Weber reported that "in each and every meeting, the AMAC proposal to save Social Security - the Social Security Guarantee and its free-market savings companion, the Early Retirement Account (ERA) - was well-received and is gaining broad interest in Congress and around Washington."
The Social Security Guarantee offers 75-year solvency to Social Security's OASI Trust Fund without increasing taxes on individuals or employers. The ERA component also fills a hole in the retirement planning market, creating an instrument that can be used by small and large businesses and providing an opportunity for financial services organizations to reach another 50 million workers who don't have a retirement plan.
"The new Congress is a genuine bipartisan opportunity for legislators to avoid being labeled a 'Do-Nothing Congress' and instead be heralded as the 'Do-Something-Good' Congress," said Weber.
"We are encouraged that more and more Members of Congress now see that Social Security must be - and importantly can be - fixed and that the pillars of the Social Security Guarantee provide a genuine framework that is viable."
Weber added, "President Obama's latest budget proposal offers no real solution to make the Social Security Trust Funds sustainable and should be rejected. The President only proposes a band-aid to reallocate funds from the OASI Trust Fund to bail out the Social Security Disability Insurance (SSDI) Fund, which will become insolvent at the end of 2016 if action is not taken to reduce the rampant waste, fraud and abuse plaguing the program. The President's proposal, which avoids addressing the problems in SSDI, serves only to further accelerate the insolvency of the combined funds and will result in an across-the-board 25% reduction in benefits in 2033."

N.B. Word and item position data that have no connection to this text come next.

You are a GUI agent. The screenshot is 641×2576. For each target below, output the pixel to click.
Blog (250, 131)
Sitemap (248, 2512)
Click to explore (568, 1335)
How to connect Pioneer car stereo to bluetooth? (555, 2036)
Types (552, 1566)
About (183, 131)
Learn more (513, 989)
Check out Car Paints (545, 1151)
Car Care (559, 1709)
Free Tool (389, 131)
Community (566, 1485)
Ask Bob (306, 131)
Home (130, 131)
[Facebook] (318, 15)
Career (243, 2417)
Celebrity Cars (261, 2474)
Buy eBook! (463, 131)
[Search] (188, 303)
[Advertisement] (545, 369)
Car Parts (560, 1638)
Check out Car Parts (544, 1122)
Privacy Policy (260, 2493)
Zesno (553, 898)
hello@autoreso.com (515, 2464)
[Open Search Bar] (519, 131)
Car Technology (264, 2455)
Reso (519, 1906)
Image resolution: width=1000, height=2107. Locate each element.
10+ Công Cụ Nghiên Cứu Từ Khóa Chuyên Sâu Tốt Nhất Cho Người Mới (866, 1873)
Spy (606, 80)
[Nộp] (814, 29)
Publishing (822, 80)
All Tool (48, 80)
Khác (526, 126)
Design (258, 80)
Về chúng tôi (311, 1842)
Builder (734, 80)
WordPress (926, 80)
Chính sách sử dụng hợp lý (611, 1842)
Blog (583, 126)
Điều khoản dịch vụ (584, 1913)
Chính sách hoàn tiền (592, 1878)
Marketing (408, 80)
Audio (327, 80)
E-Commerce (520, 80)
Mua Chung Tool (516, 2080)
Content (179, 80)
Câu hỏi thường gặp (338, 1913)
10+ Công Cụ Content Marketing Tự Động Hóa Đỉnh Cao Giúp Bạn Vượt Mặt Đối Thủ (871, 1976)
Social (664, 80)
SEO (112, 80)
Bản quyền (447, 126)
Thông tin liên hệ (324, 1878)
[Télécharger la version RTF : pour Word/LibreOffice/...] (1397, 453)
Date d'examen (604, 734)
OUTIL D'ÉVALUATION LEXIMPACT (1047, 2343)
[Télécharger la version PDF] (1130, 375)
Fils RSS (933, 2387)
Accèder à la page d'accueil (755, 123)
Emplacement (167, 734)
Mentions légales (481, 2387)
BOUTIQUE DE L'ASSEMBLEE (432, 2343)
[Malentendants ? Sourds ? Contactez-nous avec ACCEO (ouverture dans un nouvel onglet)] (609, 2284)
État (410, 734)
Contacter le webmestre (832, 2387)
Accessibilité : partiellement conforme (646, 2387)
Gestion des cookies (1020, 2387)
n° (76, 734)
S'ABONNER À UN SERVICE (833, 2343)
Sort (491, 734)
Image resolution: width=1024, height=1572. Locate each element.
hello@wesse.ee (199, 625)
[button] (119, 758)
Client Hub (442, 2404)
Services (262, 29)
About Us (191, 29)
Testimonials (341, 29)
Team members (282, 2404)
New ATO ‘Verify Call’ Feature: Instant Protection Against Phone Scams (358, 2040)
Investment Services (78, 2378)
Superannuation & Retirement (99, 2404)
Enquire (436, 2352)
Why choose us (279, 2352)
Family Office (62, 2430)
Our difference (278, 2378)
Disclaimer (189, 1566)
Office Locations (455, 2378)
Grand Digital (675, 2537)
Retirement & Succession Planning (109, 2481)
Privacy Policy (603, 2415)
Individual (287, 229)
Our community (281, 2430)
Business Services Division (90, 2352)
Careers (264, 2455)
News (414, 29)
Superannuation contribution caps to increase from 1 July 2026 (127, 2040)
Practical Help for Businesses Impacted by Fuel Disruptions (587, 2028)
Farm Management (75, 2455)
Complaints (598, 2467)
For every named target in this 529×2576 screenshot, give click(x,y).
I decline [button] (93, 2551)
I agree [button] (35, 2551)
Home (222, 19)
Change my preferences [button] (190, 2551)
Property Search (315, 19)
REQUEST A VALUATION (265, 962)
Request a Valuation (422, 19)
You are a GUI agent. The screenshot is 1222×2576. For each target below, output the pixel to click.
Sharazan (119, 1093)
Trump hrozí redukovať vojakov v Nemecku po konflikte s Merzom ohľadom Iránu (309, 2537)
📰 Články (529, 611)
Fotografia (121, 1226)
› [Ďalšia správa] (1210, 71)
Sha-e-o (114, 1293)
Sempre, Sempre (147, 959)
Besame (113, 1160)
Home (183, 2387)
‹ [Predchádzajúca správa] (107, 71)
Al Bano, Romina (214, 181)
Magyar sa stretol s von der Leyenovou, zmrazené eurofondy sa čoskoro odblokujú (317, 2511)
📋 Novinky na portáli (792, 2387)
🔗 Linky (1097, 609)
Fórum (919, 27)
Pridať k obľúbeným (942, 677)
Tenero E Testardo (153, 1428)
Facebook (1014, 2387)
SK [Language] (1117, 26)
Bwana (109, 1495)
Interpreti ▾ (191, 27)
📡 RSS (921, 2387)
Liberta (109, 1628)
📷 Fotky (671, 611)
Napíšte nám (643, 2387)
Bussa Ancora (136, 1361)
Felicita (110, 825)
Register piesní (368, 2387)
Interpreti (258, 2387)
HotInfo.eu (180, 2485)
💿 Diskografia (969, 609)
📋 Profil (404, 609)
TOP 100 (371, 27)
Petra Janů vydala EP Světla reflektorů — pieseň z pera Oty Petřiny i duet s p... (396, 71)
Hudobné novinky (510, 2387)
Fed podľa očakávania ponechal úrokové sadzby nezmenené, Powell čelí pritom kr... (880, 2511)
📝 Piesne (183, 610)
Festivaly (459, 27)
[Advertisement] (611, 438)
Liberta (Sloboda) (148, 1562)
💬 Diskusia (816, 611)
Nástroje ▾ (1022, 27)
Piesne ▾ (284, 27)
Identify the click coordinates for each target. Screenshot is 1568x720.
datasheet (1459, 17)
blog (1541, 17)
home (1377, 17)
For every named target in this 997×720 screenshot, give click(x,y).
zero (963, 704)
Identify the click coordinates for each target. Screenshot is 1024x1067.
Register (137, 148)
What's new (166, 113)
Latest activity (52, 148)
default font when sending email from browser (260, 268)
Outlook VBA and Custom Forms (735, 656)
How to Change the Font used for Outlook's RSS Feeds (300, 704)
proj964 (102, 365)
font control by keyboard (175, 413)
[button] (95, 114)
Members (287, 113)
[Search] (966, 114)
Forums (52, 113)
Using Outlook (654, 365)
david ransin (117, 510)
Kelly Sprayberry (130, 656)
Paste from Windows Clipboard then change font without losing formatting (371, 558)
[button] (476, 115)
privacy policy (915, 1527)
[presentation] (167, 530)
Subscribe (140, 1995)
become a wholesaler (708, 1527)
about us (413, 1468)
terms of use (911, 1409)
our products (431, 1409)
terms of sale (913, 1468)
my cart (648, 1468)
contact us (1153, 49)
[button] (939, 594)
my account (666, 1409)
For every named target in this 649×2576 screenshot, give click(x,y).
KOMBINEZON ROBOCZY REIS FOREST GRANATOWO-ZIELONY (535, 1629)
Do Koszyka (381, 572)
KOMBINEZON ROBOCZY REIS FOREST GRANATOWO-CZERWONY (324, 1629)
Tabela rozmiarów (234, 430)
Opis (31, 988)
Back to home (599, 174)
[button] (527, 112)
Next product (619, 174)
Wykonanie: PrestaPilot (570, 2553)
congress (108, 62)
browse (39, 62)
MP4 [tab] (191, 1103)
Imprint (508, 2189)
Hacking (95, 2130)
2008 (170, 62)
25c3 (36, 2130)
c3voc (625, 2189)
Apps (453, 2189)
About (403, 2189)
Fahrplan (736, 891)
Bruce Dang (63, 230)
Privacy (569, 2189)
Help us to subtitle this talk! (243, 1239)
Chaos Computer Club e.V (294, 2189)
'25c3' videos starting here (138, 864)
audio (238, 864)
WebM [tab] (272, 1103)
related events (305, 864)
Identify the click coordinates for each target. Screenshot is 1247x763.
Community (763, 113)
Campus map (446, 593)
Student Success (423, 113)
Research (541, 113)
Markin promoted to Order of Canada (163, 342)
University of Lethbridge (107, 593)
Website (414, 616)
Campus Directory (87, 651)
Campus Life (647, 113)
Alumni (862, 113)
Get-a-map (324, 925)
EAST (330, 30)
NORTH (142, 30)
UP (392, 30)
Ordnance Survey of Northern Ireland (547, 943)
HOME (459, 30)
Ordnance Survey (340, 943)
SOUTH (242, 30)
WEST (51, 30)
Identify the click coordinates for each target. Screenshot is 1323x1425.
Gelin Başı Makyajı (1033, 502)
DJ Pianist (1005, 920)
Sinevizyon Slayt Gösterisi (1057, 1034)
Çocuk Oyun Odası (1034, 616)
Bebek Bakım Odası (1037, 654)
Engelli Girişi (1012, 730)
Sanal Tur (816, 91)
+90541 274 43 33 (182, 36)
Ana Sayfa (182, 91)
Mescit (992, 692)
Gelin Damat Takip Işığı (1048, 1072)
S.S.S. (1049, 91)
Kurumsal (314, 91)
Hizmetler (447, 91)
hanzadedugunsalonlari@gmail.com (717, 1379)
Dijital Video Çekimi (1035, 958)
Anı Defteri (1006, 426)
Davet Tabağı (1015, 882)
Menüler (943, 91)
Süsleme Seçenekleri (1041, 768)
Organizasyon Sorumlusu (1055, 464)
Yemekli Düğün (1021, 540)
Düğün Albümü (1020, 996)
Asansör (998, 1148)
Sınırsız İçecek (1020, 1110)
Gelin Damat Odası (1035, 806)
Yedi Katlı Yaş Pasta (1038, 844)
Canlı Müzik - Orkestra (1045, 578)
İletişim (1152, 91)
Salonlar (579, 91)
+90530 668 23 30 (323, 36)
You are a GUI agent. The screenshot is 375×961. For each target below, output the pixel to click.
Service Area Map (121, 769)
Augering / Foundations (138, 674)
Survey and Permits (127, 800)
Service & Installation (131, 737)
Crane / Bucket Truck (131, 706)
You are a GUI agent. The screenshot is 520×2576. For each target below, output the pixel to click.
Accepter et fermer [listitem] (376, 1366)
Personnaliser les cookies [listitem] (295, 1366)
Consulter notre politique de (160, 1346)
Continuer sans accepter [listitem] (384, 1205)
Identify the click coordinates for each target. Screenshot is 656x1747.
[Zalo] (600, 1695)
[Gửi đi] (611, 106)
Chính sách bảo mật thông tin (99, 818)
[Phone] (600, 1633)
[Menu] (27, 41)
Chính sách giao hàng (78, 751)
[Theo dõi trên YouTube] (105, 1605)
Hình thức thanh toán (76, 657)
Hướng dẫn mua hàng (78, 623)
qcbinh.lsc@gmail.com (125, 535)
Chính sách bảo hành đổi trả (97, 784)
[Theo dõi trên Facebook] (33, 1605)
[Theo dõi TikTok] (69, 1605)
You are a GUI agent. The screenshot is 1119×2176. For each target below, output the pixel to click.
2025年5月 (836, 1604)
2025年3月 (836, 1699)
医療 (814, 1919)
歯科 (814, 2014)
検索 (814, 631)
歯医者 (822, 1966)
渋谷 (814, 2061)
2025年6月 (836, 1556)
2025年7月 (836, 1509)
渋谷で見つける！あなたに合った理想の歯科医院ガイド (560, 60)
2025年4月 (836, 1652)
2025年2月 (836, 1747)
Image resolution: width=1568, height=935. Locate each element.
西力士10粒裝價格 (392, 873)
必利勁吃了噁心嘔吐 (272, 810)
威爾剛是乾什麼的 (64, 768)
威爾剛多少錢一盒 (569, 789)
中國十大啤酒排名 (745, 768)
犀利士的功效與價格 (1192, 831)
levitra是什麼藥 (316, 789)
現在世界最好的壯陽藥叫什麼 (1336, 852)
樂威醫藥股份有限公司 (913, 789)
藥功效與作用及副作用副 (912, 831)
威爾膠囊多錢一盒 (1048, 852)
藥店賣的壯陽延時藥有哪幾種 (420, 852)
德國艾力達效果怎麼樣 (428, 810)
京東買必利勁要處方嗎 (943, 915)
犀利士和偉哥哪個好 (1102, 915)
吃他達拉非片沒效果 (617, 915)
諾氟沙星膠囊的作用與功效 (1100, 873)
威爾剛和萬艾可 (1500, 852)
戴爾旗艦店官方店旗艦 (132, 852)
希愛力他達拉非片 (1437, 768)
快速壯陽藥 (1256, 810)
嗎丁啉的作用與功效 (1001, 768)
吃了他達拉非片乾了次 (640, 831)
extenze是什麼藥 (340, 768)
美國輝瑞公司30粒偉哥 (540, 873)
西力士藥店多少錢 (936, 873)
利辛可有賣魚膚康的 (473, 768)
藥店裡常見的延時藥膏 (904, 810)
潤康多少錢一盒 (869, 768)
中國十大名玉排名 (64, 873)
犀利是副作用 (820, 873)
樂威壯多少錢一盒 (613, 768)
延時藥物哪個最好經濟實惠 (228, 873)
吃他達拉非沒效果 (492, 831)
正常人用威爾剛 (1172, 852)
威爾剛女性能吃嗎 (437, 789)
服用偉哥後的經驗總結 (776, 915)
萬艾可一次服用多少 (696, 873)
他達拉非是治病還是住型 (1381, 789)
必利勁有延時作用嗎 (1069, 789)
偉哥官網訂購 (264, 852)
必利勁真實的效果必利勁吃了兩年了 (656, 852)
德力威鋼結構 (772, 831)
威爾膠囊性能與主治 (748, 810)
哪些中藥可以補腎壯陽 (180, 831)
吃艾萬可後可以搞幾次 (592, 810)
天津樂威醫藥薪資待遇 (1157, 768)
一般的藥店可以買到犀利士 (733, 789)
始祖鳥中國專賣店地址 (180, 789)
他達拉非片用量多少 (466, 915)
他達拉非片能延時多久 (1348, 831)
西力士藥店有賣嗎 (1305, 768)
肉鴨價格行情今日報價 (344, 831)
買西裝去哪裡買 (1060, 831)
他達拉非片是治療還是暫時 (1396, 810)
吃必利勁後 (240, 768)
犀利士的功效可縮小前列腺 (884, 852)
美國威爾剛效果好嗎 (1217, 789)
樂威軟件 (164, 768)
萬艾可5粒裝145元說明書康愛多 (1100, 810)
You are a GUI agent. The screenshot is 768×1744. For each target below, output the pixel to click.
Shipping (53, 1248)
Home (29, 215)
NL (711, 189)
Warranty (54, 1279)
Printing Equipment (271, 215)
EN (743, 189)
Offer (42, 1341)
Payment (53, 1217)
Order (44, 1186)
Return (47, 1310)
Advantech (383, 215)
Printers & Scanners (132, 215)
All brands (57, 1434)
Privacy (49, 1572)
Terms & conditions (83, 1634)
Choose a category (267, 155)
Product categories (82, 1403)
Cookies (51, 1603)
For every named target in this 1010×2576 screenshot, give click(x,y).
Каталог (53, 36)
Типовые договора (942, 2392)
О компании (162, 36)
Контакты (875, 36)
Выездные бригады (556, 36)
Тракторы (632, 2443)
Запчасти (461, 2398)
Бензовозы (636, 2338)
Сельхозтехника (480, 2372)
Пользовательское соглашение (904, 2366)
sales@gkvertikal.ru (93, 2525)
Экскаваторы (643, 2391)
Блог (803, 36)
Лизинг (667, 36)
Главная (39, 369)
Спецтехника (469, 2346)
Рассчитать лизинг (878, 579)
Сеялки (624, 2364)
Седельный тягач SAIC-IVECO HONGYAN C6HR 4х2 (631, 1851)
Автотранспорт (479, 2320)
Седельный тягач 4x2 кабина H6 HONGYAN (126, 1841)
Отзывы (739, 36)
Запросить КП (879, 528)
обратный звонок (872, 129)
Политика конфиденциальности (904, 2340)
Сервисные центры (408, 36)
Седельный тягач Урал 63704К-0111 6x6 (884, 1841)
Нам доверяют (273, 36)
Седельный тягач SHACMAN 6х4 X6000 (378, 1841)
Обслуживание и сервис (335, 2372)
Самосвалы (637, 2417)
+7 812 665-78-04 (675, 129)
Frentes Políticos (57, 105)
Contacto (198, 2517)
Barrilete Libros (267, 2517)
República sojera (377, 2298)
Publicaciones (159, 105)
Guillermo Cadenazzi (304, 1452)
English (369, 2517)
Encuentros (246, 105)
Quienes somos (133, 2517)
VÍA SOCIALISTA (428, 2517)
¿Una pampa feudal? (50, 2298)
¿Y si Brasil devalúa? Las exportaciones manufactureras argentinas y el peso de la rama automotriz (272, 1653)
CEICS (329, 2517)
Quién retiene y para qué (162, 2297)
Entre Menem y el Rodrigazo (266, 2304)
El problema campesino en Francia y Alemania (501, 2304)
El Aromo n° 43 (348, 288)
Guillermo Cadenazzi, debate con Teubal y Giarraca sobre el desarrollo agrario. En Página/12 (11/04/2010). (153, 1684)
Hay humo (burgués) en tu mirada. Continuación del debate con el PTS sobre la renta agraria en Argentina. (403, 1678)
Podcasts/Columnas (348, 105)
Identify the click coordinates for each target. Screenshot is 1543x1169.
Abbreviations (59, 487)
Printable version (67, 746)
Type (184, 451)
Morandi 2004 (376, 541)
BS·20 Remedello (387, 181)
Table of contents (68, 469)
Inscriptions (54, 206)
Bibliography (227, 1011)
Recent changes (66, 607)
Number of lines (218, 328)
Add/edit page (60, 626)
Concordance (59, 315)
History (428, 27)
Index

Plans to further engage Congress in the coming weeks and months to save and strengthen Social Security are already in the works. In the near term, AMAC has scheduled a Social Security Roundtable for March 4th, a Capitol Hill event that will feature leading policy experts and several Members of Congress who are interested in protecting this important program for future generations of hard-working Americans.